> [YOUR GOAL]
Return every record verbatim.

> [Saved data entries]
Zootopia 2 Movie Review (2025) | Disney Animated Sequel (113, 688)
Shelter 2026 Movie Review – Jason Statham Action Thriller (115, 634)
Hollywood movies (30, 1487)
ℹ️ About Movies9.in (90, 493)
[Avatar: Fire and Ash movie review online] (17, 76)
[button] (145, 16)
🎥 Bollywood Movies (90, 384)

> [RESPONSE TO THIS TASK]
Zootopia 2 Movie Review (2025) | Disney Animated Sequel (113, 688)
Shelter 2026 Movie Review – Jason Statham Action Thriller (115, 634)
Hollywood movies (30, 1487)
ℹ️ About Movies9.in (90, 493)
[Avatar: Fire and Ash movie review online] (17, 76)
[button] (145, 16)
🎥 Bollywood Movies (90, 384)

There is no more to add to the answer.